### Exercise
Count how many lines in the data below include "tree". Answer with the number only.

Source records
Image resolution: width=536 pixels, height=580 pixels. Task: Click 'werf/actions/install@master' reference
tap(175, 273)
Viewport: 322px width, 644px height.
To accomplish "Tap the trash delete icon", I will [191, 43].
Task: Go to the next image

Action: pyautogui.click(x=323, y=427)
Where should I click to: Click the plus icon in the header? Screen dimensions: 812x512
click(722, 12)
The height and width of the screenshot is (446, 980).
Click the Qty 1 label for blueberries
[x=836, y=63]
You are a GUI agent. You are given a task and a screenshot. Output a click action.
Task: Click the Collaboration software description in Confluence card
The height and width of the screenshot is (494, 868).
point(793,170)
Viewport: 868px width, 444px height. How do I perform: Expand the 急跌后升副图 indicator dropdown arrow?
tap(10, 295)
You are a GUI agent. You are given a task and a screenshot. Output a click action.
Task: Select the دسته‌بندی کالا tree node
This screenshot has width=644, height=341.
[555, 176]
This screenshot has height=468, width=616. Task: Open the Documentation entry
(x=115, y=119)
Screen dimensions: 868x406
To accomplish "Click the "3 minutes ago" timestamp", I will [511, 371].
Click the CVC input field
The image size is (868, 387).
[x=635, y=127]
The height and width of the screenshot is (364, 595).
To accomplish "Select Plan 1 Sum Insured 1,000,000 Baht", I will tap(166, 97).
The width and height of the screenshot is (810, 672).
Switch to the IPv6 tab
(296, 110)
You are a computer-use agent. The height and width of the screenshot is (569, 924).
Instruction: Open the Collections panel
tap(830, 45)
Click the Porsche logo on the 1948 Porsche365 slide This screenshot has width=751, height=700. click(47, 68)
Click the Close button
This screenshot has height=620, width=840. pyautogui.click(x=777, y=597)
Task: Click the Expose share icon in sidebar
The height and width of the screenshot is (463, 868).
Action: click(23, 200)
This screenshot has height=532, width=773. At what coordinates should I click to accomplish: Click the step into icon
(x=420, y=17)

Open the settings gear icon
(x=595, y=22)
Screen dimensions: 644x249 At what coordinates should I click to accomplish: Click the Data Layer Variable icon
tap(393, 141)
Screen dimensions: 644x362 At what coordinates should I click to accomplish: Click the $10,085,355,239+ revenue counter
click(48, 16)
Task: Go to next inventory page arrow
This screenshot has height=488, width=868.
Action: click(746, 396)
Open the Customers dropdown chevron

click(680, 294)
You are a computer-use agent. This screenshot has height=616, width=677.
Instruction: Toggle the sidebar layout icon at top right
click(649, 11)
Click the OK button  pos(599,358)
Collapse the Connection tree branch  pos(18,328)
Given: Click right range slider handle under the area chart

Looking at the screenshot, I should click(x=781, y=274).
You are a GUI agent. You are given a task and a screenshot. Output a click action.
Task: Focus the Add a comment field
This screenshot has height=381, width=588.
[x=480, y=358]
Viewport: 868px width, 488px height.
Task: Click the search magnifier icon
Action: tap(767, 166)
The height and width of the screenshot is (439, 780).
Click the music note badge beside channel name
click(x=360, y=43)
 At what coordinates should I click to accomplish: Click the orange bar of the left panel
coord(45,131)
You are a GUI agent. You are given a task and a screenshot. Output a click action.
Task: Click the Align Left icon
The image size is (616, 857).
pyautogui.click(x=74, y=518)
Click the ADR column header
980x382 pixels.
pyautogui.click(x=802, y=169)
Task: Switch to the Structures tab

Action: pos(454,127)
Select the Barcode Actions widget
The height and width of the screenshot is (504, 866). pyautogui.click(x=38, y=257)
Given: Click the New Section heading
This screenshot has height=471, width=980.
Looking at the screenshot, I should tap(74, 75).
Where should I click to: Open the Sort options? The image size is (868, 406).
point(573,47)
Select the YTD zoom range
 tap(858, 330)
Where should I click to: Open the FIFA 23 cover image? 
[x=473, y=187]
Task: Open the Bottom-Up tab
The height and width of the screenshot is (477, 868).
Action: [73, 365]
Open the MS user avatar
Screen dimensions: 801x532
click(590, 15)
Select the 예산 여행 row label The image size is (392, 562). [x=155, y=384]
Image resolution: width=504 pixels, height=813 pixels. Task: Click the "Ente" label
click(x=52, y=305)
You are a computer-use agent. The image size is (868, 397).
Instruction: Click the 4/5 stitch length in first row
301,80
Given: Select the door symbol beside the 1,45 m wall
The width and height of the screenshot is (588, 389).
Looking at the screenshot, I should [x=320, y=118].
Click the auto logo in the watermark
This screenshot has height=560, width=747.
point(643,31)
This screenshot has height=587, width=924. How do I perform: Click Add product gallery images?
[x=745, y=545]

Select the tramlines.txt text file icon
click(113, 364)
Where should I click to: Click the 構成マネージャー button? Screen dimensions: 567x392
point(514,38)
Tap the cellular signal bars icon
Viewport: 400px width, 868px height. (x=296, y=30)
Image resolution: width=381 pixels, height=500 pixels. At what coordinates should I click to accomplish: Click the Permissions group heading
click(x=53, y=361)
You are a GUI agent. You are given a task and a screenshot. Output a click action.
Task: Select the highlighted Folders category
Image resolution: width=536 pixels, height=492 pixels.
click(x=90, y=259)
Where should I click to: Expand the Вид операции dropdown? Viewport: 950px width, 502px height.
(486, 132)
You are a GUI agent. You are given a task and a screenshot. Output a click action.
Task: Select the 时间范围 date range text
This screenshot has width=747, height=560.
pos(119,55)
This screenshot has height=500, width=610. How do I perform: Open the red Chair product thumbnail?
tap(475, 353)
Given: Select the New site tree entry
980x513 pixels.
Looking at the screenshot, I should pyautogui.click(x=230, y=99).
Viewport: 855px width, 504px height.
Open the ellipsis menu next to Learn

### Answer section
3